The Octagon (1980) / Action-Thriller
MPAA Rated: R for violence and some language
Running time: 103 min.
Cast: Chuck Norris, Karen Carlson, Lee Van Cleef, Art Hindle, Carol Bagdasarian, Tadashi Yamashita, Richard Norton, Ernie Hudson, Brian Tochi
Director: Eric Karson
Screenplay: Leigh Chapman
Perhaps the most well known octagon is a big red one you see every day. You know, the one with the word, "STOP" written boldly on it. Keep that word in mind should you contemplate giving this terrible actioner a "GO".
The Octagon is a well-known Chuck Norris (Breaker Breaker, Return of the Dragon) film that plays a cable channel near you about every other day. The flick did once have its day, only to be regarded as laughably bad by today's standards, particularly by those who've grown up watching newer, better martial arts cinema. The Octagon pits Norris against a secret training camp of mercenaries who are coerced into becoming ninja terrorists. Yes, ninjas, in one of the first films of the 1980s to tap into what would go on to be an action movie craze for the next several years.
Norris plays Scott James, a former martial arts champ who becomes embroiled in busting the ninja ring when a wealthy and mysterious woman named Justine (Carlson, The Candidate) lures him under false pretenses in for her own personal vendetta. In his youth, James studied the arts with his corruptable stepbrother Seikura (Yamashita, American Ninja) in Japan, the latter of whom would end up banished from his father's house for breaking some sort of fighter's code. Years later, the two rival brothers, one the head of the ninja clan and the other out to bust them, meet up again as mortal enemies. How does Scott find them? Why through the want ads of his local paper of course -- where else would one expect to find mercenary training postings?

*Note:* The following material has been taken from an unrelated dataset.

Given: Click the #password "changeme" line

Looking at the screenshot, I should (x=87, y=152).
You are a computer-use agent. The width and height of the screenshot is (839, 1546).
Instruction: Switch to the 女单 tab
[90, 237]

As a ninja film, The Octagon is a disappointment, never properly capitalizing on their allure and their propensity for immensely stealthy and supreme fighting skills. The Octagon's screenwriter, Leigh Chapman (Dirty Mary Crazy Larry, Truck Turner), posits that nearly anyone with a little bit of fighting skills can become one, and yet they are handily bested by a retired sports fighting champion. You know the acting is wooden when Chuck Norris arguably gives the film's best thespian performance.
While it may sound exciting to hear about a film in which Chuck Norris takes on a horde of ninjas, The Octagon is a dull, needlessly talky, overly plotted, and poorly directed bore. Eric Karson (Black Eagle, Opposing Force) hasn't a clue what to do with the subject matter, and the direction is static and barely worthy of TV fare. The gimmick of us hearing the Scott James's thoughts is laughable, as he not only thinks in whispers (would his thoughts be heard by others if they were in a normal tone of voice?), but also his own voice echoes to nearly unintelligible effect. But we don't always hear his thoughts -- they only occur when he's deducing something, akin to Spider-Man's "Spider-Sense".
The fighting by Chuck Norris is as dynamic as you'd expect, though, but there isn't much in terms of complex choreography to most of the fight scenes. Chuck mostly sticks to moves that have been his bread and butter over the years, so unless you've never seen Chuck in any of his early action, even that is tepid. That is until the end, when James enters the titular Octagon, a sort of battle royale obstacle course where he must fight his way up through boss battles you've predicted since the first inkling of the bad guys' hierarchy. For some, these final scenes where Chuck kicks butt might be enough to justify the previous hour and a half of monotony, but I suspect that most who venture to start the film will never quite make it there, at least not without hitting that fast forward button a few times.